A greve dos trabalhadores portuários, responsáveis pelas embarcações de mercadorias de importação e exportação em Castilla-La Mancha, na Espanha, põe em risco as operações comerciais fechadas para o início da safra, já que 70% da produção de alho da região é exportada para mercados internacionais.

“Durante o mês de Maio, as transações mais importantes são as realizadas com o mercado brasileiro e algumas estão paralisadas devido à greve nos portos”, afirmou o diretor da Associação Nacional de Produtores e Distribuidores de Alho, Luis Fernando Rubio.

Segundo Rubio, até agora é difícil quantificar as perdas que a greve pode deixar para o setor, mas a incerteza de embarcar o produto a tempo suficiente, influencia as operações atuais e futuras. O diretor da Associação estuda, ainda, formas alternativas para a saída do produto do país, que, de acordo com ele, implicará em um custo extra para o comerciante, entre 5 e 10%.

A greve portuária chega em um momento em que o setor encerra uma temporada de preços recordes e inicia outra safra com preços aceitáveis. Para Rubio, o desenvolvimento desta nova safra pode ser bom, desde que se siga uma boa competição estratégica com outros mercados e que os produtores apostem na qualidade do produto como diferenciação.

Greve nacional preocupa empresas exportadoras

A Ministra da Economia, Empresa e Emprego, Patricia Franco, reconheceu que há preocupação com as empresas exportadoras da região de Castilla-La Mancha por conta da greve dos portos e pediu ao governo central que “tome as medidas necessárias” para evitar possível atraso nos embarques.

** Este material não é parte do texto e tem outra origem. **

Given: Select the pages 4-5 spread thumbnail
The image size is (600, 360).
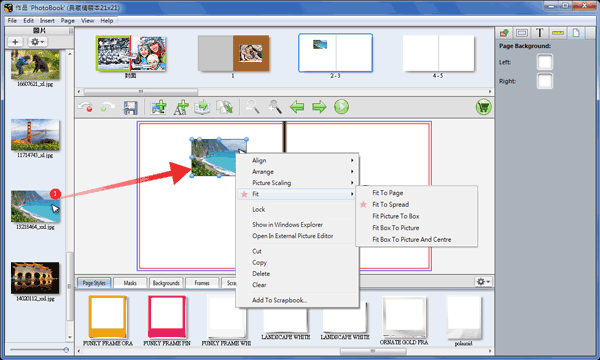Looking at the screenshot, I should (438, 54).
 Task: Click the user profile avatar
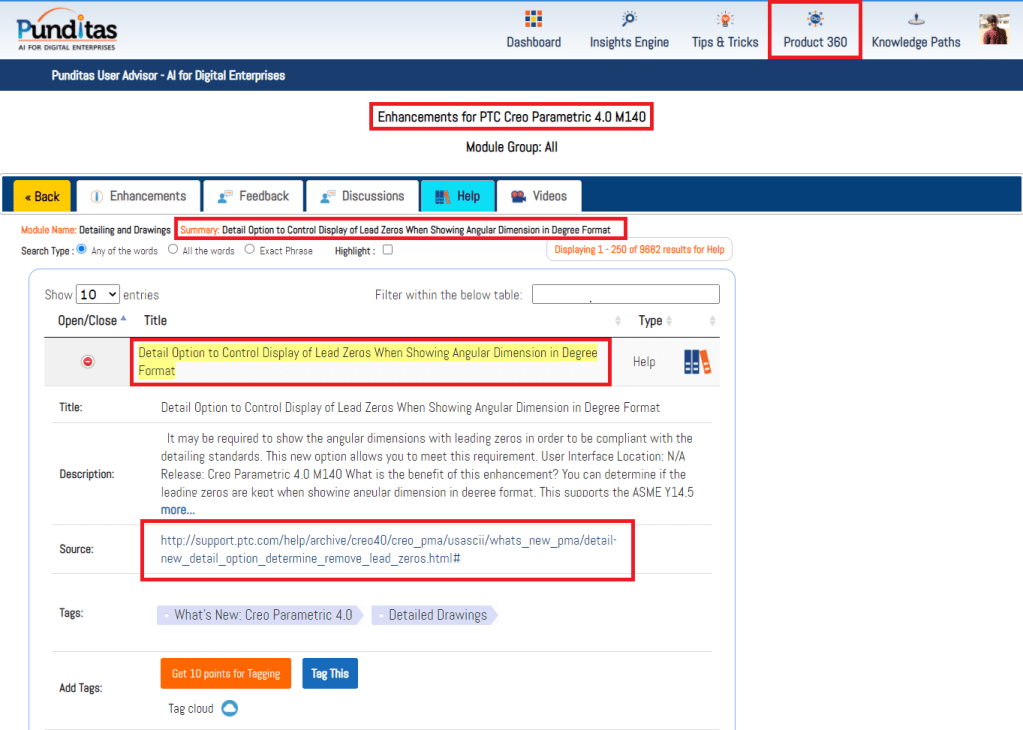pyautogui.click(x=993, y=29)
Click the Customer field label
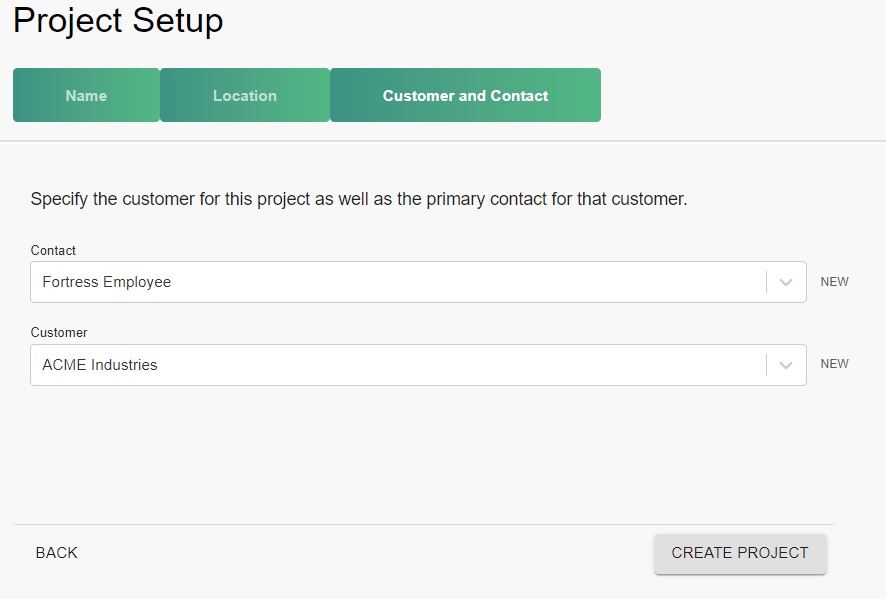The width and height of the screenshot is (886, 599). [x=59, y=333]
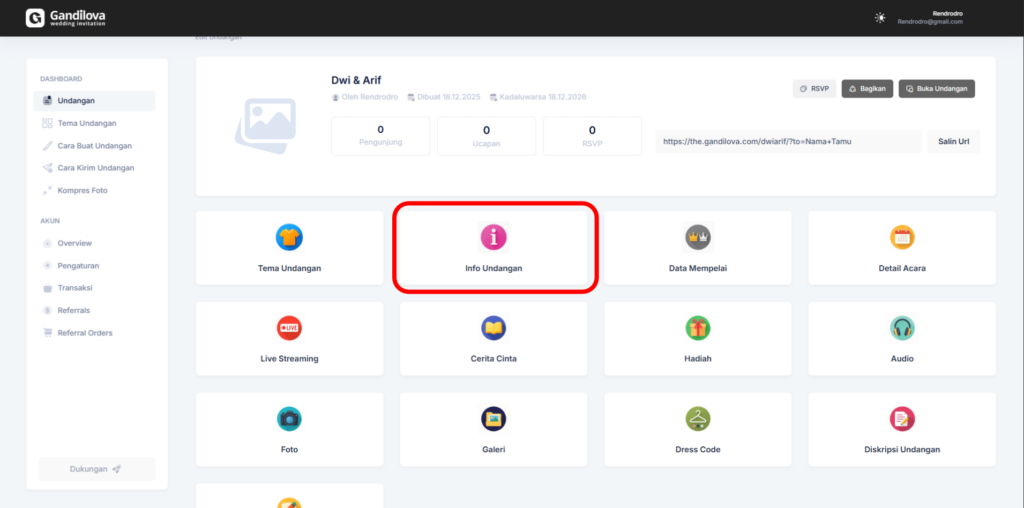
Task: Open the Dress Code hanger icon
Action: [x=697, y=419]
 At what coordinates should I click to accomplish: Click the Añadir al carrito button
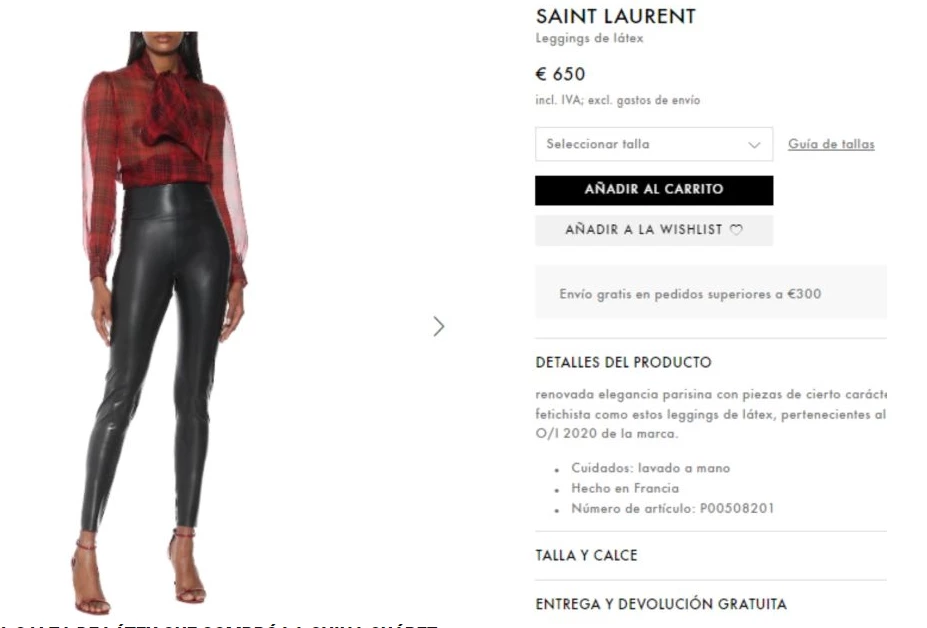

Franco reconheceu a incerteza em torno das empresas exportadoras da região, a exemplo do setor do alho, por conta da paralisia e bloqueio dos portos . “Espero que o Governo encontre a solução necessária, porque não podemos permitir que as exportações e grande parte do mercado interno, fique limitado por uma decisão de um grupo. Temos de ter  uma resposta e uma saída imediata “, defendeu Franco.